AIM:
Edit the entries below so that "GUI agent" becomes "interface agent" at every occurrence. Leave all other text unchanged.
- - - - - - -
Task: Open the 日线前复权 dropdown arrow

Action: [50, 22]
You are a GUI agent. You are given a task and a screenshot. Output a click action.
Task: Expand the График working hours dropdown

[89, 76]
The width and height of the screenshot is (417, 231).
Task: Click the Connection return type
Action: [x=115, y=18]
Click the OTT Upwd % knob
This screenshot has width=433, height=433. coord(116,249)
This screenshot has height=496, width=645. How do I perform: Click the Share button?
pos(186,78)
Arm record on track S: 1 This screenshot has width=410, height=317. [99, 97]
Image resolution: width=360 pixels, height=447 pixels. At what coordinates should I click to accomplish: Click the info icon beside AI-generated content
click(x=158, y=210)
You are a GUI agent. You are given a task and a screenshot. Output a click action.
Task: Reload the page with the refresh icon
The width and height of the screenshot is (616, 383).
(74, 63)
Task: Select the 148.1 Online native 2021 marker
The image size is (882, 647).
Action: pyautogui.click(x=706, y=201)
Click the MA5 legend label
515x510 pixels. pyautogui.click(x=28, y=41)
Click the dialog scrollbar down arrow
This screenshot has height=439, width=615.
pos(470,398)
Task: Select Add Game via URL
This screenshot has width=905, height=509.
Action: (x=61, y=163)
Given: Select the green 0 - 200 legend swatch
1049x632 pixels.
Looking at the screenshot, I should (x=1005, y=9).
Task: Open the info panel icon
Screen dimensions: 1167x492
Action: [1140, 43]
- - - - - - -
CORRECT RESULT:
Task: Open the 日线前复权 dropdown arrow

Action: [50, 22]
You are a interface agent. You are given a task and a screenshot. Output a click action.
Task: Expand the График working hours dropdown

[89, 76]
The width and height of the screenshot is (417, 231).
Task: Click the Connection return type
Action: [x=115, y=18]
Click the OTT Upwd % knob
This screenshot has width=433, height=433. coord(116,249)
This screenshot has height=496, width=645. How do I perform: Click the Share button?
pos(186,78)
Arm record on track S: 1 This screenshot has width=410, height=317. [99, 97]
Image resolution: width=360 pixels, height=447 pixels. At what coordinates should I click to accomplish: Click the info icon beside AI-generated content
click(x=158, y=210)
You are a interface agent. You are given a task and a screenshot. Output a click action.
Task: Reload the page with the refresh icon
The width and height of the screenshot is (616, 383).
(74, 63)
Task: Select the 148.1 Online native 2021 marker
The image size is (882, 647).
Action: pyautogui.click(x=706, y=201)
Click the MA5 legend label
515x510 pixels. pyautogui.click(x=28, y=41)
Click the dialog scrollbar down arrow
This screenshot has height=439, width=615.
pos(470,398)
Task: Select Add Game via URL
This screenshot has width=905, height=509.
Action: (x=61, y=163)
Given: Select the green 0 - 200 legend swatch
1049x632 pixels.
Looking at the screenshot, I should (x=1005, y=9).
Task: Open the info panel icon
Screen dimensions: 1167x492
Action: [1140, 43]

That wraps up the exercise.